Good point @tari01 - @jonaski thanks for your excellent work! :-) :-)
@kilobyte, as far as I can gather, this is the reason why: "I don't think we care about "audiophile" things."
@jonaski does, and created Strawberry to cater for our strange desires.
@dumbassrevealer, yes for 2 years we begged the developers to reintroduce the code that allowed configuration of Clementine to direct the datastream directly to alsa. Without it the awesome application became useless to Linux audiophiles that had spent large amounts of money on high resolution recordings and the custom DAC's they used to replay them. We were told by @hatstand that our "audiophile things" didn't matter and that a very easily reintroduced bit of functionality would not be forthcoming. :( This was a sad situation from an attitude perspective that left Linux audiophiles without a quality alternative. Since that time I've have to build a total special configured version of PCLinuxOS that still used a older 1.2.3 version of Clementine and it's supporting gstreamer lib's etc for our critical music listeners. A lot of work just to have a version of Clementine that supported the interests of people who cared about high quality music reproduction. Thank You @jonaski for stepping up to help us!
I can't take away from all the great work that has been done on Clementine, but I also can't tell you how sad this is (as an audiophile) and on an emotional level to have been so (I'm going to say) naively dismissed. I get the reasoning, but I do believe it's flawed, and as such I have moved to strawberry
Ah thanks a bundle, I will checkout Strawberry!
Just switched fully to Linux, but have used Clementine for many years on Windows before i then used Musicbee for the last years. Thought Clementine was the way to go on Linux too. I am not a super duper Hifi guy, just someone with lossless music and normal quality gear wanting to have control over the playback chain. And I just want to add I am stunned by this arrogance (Dont know a nicer word for it, sorry). When i read about this elsewhere, i could not believe it. But yeah, just stunning.. Without any reasoning, discussion or explantion. Just f..k you. Great spirit never mind social skills. Goodbye.
Wow yeah Strawberry FTW! Default config just worked with ALSA! :)
I'm building a minimal embedded system and wanted a decent player without all the bloat of pulse audio and its dependencies.
Wow yeah Strawberry FTW! Default config just worked with ALSA! :)
I'm building a minimal embedded system and wanted a decent player without all the bloat of pulse audio and its dependencies.
Yes sad that hatstand chose to take that path and shoot Clementine in the head like that. My favorite Linux distro, PCLinuxOS, dropped Clementine and switched to Strawberry for their default media player some time back now. If you love music, Strawberry's the one to have. ;)

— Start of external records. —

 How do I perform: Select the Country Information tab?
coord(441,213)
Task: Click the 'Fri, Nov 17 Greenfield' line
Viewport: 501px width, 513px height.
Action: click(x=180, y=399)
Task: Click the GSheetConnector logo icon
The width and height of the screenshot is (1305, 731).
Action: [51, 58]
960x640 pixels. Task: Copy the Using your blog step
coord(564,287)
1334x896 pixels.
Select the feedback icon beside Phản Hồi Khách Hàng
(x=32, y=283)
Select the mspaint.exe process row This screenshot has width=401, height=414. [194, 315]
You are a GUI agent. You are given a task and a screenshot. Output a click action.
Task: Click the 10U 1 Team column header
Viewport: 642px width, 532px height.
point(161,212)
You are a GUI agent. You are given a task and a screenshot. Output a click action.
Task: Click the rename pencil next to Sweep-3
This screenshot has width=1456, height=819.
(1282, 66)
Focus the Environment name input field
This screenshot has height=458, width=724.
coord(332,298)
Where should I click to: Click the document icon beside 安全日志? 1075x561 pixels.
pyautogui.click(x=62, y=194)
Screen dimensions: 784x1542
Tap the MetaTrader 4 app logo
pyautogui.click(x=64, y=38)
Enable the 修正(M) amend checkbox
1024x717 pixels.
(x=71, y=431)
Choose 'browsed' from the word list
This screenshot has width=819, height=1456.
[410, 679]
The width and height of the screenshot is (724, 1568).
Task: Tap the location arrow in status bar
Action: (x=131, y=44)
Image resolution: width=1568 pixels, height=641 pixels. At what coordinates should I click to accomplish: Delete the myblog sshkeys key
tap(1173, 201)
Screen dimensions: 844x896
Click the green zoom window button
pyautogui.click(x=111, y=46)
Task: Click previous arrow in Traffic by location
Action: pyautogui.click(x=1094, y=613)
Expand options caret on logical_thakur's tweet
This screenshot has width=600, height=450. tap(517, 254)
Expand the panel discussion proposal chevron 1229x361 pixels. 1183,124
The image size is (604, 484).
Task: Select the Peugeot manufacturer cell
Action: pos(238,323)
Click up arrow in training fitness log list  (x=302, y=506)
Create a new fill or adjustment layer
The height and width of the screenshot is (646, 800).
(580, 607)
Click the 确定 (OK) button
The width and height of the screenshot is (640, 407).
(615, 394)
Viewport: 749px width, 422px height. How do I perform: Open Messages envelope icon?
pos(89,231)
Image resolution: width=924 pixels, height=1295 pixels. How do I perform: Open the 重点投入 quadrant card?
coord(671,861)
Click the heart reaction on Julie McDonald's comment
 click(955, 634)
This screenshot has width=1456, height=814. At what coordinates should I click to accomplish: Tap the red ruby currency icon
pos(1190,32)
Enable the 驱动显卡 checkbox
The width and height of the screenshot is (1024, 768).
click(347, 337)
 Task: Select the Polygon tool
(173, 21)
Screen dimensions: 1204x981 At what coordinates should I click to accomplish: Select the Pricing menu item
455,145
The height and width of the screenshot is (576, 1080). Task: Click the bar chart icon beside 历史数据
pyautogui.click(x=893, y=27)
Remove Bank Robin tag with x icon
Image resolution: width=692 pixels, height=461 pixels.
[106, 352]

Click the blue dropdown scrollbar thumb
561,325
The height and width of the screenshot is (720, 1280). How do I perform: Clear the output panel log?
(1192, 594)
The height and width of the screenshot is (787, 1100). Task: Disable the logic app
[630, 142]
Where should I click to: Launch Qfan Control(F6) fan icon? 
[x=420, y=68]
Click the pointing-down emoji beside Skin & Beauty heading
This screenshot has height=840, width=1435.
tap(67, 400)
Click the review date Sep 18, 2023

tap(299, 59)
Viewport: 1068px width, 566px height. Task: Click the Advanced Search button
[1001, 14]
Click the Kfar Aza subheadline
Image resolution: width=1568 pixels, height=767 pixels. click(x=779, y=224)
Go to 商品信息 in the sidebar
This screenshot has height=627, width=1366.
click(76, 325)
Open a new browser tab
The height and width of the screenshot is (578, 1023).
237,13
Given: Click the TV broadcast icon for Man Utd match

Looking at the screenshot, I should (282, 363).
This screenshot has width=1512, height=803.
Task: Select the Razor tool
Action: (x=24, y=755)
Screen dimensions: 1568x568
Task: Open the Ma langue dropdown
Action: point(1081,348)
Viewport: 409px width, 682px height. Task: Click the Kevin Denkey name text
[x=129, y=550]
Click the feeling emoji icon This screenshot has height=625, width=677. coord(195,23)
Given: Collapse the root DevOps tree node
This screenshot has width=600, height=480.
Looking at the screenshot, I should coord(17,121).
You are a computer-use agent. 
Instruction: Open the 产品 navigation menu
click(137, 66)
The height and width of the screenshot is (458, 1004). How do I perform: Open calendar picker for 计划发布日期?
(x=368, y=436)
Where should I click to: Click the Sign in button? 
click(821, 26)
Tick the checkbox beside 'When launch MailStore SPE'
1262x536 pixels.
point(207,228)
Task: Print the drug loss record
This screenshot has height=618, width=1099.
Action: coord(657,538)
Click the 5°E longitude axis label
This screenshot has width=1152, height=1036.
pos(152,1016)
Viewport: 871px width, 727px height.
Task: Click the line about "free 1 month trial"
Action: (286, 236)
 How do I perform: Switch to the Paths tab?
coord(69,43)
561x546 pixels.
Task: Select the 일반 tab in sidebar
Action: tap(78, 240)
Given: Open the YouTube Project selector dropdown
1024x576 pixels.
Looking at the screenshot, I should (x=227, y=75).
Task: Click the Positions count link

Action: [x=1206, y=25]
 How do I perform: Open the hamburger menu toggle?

@hatstand are you just an UBER troll or are you actually such a big asshole?
Hello,
with the new Clementine v1.3 , I sadly discovered that we are not able to configure ALSA output card parameters anymore. I fortunately own an audiophile DAC and I used to output streams to "hw:2,0" to avoid resampling. Now this option is gone, while two new options are added ("Sample Rate" and "Minimal Buffer fill"). To me this is a regression. Before it worked well, now high resolution files are downsampled in any case, sounding worse than 44.1KHz ones. This is a pity, since Clementine is by far the best Linux audio player.